For those of us who love it when the sun pours down while the rain is shining, there is “Flemming Junker/Junker’s Slaughterhouse.” Confusing, disorienting, and wondrous, this number is part funk, part typewriter music, part sci-fi, crime noir, and early rock and roll. If YOU figure it out, don’t tell me; just savor the flavor. Speaking of flavor, “Mr. Garlic” is a four and one-half minute labyrinthine journey in itself and…well, let’s just say you ought to hold your ear’s hand along the way. If you happen to ride through “Jeff’s Office” on a pair of speakers with rollers, expect screaming faxes, erratic pulses, irate but ecstatic horns, fussy wind chimes, bitchin’ and exuberant guitar, murmuring and shattering glass percussion, altruistic keyboards, and more horns, albeit young and idealistic ones. As much as any other song here, “Meetings” represents the humidity factor, barometric pressure, likelihood of extraterrestrial invasion, short- and long-term projection of community standards, and both repulsion and embracing of whatever the future holds.
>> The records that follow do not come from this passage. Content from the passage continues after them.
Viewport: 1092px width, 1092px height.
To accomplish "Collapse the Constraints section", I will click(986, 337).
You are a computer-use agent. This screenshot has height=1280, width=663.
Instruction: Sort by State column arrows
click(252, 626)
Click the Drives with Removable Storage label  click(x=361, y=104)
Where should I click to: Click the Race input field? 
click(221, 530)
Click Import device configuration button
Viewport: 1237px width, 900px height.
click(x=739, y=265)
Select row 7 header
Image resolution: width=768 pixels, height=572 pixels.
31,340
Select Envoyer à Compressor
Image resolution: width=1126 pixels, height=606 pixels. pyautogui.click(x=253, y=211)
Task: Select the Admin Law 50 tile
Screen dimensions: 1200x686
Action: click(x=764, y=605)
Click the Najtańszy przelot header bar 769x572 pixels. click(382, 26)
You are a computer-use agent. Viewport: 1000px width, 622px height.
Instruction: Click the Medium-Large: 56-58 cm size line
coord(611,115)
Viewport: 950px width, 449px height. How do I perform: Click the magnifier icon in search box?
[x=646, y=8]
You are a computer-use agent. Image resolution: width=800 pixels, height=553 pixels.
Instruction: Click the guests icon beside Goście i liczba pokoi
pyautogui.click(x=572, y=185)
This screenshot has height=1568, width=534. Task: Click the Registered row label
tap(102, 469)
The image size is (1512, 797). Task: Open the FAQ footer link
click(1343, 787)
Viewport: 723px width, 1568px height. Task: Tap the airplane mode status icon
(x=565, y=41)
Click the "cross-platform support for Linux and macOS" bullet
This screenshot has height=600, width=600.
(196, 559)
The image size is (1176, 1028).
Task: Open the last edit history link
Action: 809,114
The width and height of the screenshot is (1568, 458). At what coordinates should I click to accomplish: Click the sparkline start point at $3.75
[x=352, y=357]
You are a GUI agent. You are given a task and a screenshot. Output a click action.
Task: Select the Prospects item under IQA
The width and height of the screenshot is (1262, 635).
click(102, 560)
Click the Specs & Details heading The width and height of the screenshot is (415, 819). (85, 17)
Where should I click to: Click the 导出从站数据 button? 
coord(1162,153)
It simply needs to be heard.
No matter what day of the month or time of year it is, the Universe is at its most accessible on “Saturday Night,” whose idiosyncrasies are limited to some unusual rhythm section timing and bits of guitar and trumpet in flight. Those with more conventional taste might find this one is a more comfortable fit than much of the music Taylor and his planetary sidemen create.
An unusual place Taylor’s Universe certainly is; a place where the past and future are recorded for the present. It is (or might be) Satchmo, Frank Zappa, and John Lurie experimenting with musicians not yet born.